To identify antimicrobial resistance genes, the Resistance Gene Identifier (RGI bwt v6.0.0) was used to map reads on the Comprehensive Antibiotic Resistance Database’s protein homolog model (CARD, v3.2.5, Supplementary data 3)35. Results were filtered for genes with at least 100 mapped reads and 80% coverage. Further, reads per kilobase million (RPKM) was used to correct for gene length and sequencing depth efforts.

Biostatistics analysis

Biostatistical analysis was performed in the R environment and language (v4.1.2, R Core Team, 2021) using the packages phyloseq (v1.38.0)70, vegan (v2.5-7)71, microbiomeMarker (v1.0.2)67, microbiome (v1.6.5)72, ape (v5.6-1)73, picante (v1.8.2)74 and clusterCrit (v1.2.8)75. Data visualizations were realized with packages RColorBrewer (v1.1-3)76, ComplexHeatmap (v2.13.1)77 and ggplot2 (v3.3.5)78. The detailed R-scripts can be found on github (https://github.com/VonaeschLabUNIL/Pastobiome).

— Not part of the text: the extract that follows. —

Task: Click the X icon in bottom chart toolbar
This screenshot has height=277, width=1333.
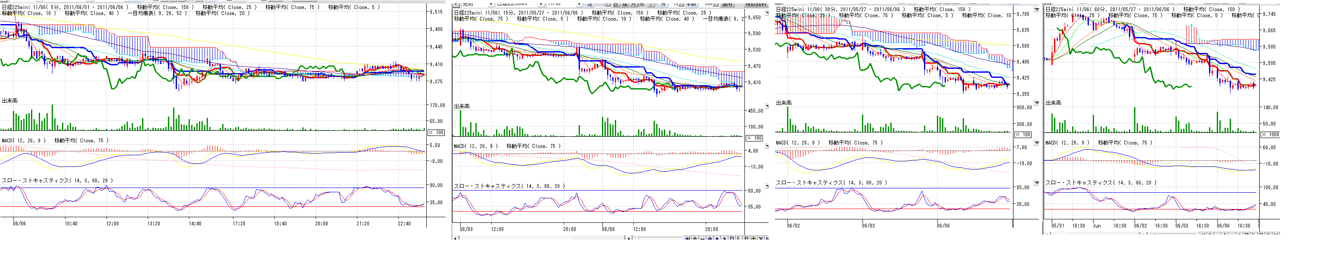Action: [761, 238]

Relative abundance differences and Faith’s phylogenetic diversity differences were tested using Wilcoxon rank test at a significance threshold of 0.05 with Bonferroni correction for multiple comparisons. Differential abundance was analyzed using SIAMCAT (v1.14.0)30 and LefSe31 from the microbiomeMarker package (v1.0.2)67. A pseudo-count of 1e-4% was added to relative abundances of 0 for logarithmic transformation. Analysis of variance using distance matrix was performed using ADONIS2 from vegan (v2.5-7)71 package with Benjamini–Hochberg correction for multiple comparisons. Enrichment of pathways was analyzed using MaAsLin2 (v1.8.0)79 and SIAMCAT (v1.14.0)30.

Ethical approval

The study was conducted according to the declaration of Helsinki, and ethical clearance was obtained from the Review Committee of the University of Jigjiga in Ethiopia (JJU-RERC 002/2016) and the Swiss Ethics Committee of Northwest and Central Switzerland (Ethikkommision Nordwest- und Zentralschweiz; EKNZ BASEC UBEreq. 2016-00204). A material transfer agreement was established by the Food, Medicine and Health Care Authority of Ethiopia for the shipment of fecal samples from Ethiopia to Switzerland. All the parents/caregivers of the participating children gave oral and written consent prior to the study enrollment of their children.